¹https://www.bloomberg.com/news/articles/2016-11-04/big-companies-start-buying-into-wework-offices

² http://www.businessinsider.com/what-is-co-living-2017-2

Exercise caution with joint venture financing

With the real estate market on the rise in many parts of the country, developers may have more opportunities to obtain financing through joint ventures. Such arrangements can certainly pay off, but developers must take precautions before jumping in. Here is a look at several issues to address early on.

Economic issues

Since the goal of both parties in a joint venture is to turn a profit, the following economic issues are critical to address before entering into an agreement:

  • What is the equity investor’s preferred return on investment?
  • Will the developer earn the same preferred return?
  • Will both parties’ equity be treated with the same priority?
  • Will the developer’s preformation costs and contributions count as capital contributions?
  • After the preferred returns are paid out, will the developer receive a “promote” or “carried interest” incentive?

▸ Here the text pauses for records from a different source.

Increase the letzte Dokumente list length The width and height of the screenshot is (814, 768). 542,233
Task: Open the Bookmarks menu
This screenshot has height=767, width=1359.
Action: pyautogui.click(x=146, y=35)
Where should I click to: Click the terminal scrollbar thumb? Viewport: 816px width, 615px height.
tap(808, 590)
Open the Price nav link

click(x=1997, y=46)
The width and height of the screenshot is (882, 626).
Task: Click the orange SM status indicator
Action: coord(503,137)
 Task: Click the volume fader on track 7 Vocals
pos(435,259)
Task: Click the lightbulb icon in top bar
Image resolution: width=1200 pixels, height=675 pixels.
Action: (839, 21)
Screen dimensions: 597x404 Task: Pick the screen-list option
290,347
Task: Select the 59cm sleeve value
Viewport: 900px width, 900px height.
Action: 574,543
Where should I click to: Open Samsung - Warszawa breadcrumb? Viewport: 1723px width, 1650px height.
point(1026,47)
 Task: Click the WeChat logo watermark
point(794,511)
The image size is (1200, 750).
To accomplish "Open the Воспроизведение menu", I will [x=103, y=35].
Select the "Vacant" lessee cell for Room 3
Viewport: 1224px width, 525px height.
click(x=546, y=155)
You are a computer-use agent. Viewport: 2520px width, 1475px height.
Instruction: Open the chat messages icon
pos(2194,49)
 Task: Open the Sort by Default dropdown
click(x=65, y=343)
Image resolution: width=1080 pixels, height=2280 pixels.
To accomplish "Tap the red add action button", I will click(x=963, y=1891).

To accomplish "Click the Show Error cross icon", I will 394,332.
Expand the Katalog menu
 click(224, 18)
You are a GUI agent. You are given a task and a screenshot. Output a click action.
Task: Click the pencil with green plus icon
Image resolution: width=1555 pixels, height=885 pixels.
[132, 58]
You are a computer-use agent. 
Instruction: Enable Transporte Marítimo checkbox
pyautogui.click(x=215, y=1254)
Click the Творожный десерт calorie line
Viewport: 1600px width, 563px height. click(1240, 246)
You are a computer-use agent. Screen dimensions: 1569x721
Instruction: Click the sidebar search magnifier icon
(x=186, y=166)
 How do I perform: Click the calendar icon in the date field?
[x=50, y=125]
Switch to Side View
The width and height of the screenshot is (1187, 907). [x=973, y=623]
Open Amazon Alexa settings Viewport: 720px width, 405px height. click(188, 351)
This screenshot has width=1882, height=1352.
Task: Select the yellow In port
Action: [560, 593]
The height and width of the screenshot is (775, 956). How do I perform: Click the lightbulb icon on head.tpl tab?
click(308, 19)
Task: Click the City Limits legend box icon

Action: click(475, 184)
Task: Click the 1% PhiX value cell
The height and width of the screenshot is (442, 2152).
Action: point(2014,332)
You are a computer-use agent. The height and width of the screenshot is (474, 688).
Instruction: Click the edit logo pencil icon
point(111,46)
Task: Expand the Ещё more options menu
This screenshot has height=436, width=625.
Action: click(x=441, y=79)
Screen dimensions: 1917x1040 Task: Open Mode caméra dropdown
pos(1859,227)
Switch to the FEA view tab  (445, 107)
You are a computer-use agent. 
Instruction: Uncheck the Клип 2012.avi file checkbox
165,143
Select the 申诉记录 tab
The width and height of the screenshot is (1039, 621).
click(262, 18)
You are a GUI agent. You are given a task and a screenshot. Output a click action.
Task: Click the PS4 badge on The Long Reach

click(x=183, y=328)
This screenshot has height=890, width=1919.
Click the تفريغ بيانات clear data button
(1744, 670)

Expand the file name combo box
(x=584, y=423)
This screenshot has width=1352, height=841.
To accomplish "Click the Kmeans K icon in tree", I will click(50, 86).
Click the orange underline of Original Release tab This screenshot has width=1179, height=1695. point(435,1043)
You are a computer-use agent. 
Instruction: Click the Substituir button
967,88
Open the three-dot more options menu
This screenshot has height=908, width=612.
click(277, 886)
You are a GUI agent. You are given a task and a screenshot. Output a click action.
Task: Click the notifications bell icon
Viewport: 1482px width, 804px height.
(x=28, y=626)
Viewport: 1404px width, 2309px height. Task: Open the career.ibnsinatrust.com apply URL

A joint venture also raises several tax issues that parties should address in the agreement. This includes income allocation, depreciation allocation and lockout periods on the property’s sale and debt repayment.

Decision-making authority

Minimize disputes by delineating the decision-making authority clearly. Experienced developers know that a project can grind to a halt if an equity investor insists on control over relatively minor decisions like leases and repairs. The parties must find a happy medium that does not risk a delay in operations but still allows investors to protect their interests.

Typically, the developer will oversee construction and day-to-day operations of a completed project via an affiliated management company. But the investor will have a vote or veto rights on major decisions, such as the admission of new members to the venture, reinvestment of proceeds, financing, budgets, and property purchases and sales.

Construction cost overruns

During construction, the construction loan guarantee will require the developer to fund overruns. The joint venture should establish how to treat such payments.

Options include requiring the developer to simply absorb the costs, treating the costs as capital or as loans. If the agreement treats the payments as capital, the return on such capital is generally subordinate to the equity investor’s preferred return.

Exit strategies

All good things must come to an end, as the saying goes — and that applies to financing joint ventures, too. It may be counterintuitive to think about how the partners will exit the arrangement before construction has even begun, but doing so can help avoid some uncomfortable and potentially costly conflicts later. For example, the parties might disagree about how long the venture should hold onto the property after construction ends.

The joint venture agreement should provide for a clear exit mechanism that either party can use to leave the venture on a triggering event, such as the death, incapacitation or misconduct of one of the partners. These agreements usually specify a minimum hold period after project completion in order to secure capital gains treatment for sale proceeds.

After that period, the agreement should specify what happens next: The business can dissolve, or a buy-sell clause can be activated, requiring one party to purchase the other’s interest based on a valuation by a neutral appraiser. Alternatively, the agreement could allow the parties to market the property for sale to third parties. A partner who declines an offer that’s acceptable to the other partner must either buy the other partner’s interest or sell its interest to the partner for the value set by the third party’s offer.

Worth the work

Joint venture financing often works well for both parties involved. With proper planning, you can avoid potential problems, and the project can leverage the developer’s real estate expertise and the equity investor’s capital.